• WHAT NEEDS TO BE DONE
Return each of the following entries verbatim, line for line.

- - - -

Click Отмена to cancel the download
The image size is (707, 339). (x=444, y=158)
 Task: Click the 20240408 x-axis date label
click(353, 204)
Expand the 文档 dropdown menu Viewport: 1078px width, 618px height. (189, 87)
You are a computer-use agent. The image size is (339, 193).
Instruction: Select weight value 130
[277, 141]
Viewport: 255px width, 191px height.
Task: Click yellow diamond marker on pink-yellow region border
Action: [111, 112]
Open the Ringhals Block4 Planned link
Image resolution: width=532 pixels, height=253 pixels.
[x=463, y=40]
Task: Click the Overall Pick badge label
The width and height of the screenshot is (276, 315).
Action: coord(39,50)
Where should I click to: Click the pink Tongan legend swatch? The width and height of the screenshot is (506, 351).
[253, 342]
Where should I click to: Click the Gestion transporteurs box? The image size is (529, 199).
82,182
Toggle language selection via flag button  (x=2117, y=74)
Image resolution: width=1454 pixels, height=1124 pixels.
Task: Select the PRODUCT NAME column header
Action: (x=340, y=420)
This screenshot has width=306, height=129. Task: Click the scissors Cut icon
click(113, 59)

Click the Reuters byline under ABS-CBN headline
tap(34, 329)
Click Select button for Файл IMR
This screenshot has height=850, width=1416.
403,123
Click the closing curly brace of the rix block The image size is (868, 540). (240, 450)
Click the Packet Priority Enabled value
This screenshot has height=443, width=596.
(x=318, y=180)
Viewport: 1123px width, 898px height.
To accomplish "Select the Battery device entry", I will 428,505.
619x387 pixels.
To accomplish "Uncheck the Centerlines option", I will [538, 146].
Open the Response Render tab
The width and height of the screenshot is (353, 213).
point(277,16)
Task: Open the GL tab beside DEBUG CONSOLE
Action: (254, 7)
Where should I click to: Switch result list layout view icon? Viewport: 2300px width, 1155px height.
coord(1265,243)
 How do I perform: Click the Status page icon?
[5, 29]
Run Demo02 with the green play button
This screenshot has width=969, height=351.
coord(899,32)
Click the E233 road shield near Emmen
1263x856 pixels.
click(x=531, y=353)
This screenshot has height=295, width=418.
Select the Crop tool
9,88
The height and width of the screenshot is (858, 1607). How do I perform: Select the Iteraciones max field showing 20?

- - - -

• CORRECT RESULT
Click Отмена to cancel the download
The image size is (707, 339). (x=444, y=158)
 Task: Click the 20240408 x-axis date label
click(353, 204)
Expand the 文档 dropdown menu Viewport: 1078px width, 618px height. (189, 87)
You are a computer-use agent. The image size is (339, 193).
Instruction: Select weight value 130
[277, 141]
Viewport: 255px width, 191px height.
Task: Click yellow diamond marker on pink-yellow region border
Action: [111, 112]
Open the Ringhals Block4 Planned link
Image resolution: width=532 pixels, height=253 pixels.
[x=463, y=40]
Task: Click the Overall Pick badge label
The width and height of the screenshot is (276, 315).
Action: coord(39,50)
Where should I click to: Click the pink Tongan legend swatch? The width and height of the screenshot is (506, 351).
[253, 342]
Where should I click to: Click the Gestion transporteurs box? The image size is (529, 199).
82,182
Toggle language selection via flag button  (x=2117, y=74)
Image resolution: width=1454 pixels, height=1124 pixels.
Task: Select the PRODUCT NAME column header
Action: (x=340, y=420)
This screenshot has width=306, height=129. Task: Click the scissors Cut icon
click(113, 59)

Click the Reuters byline under ABS-CBN headline
tap(34, 329)
Click Select button for Файл IMR
This screenshot has height=850, width=1416.
403,123
Click the closing curly brace of the rix block The image size is (868, 540). (240, 450)
Click the Packet Priority Enabled value
This screenshot has height=443, width=596.
(x=318, y=180)
Viewport: 1123px width, 898px height.
To accomplish "Select the Battery device entry", I will 428,505.
619x387 pixels.
To accomplish "Uncheck the Centerlines option", I will [538, 146].
Open the Response Render tab
The width and height of the screenshot is (353, 213).
point(277,16)
Task: Open the GL tab beside DEBUG CONSOLE
Action: (254, 7)
Where should I click to: Switch result list layout view icon? Viewport: 2300px width, 1155px height.
coord(1265,243)
 How do I perform: Click the Status page icon?
[5, 29]
Run Demo02 with the green play button
This screenshot has width=969, height=351.
coord(899,32)
Click the E233 road shield near Emmen
1263x856 pixels.
click(x=531, y=353)
This screenshot has height=295, width=418.
Select the Crop tool
9,88
The height and width of the screenshot is (858, 1607). How do I perform: Select the Iteraciones max field showing 20?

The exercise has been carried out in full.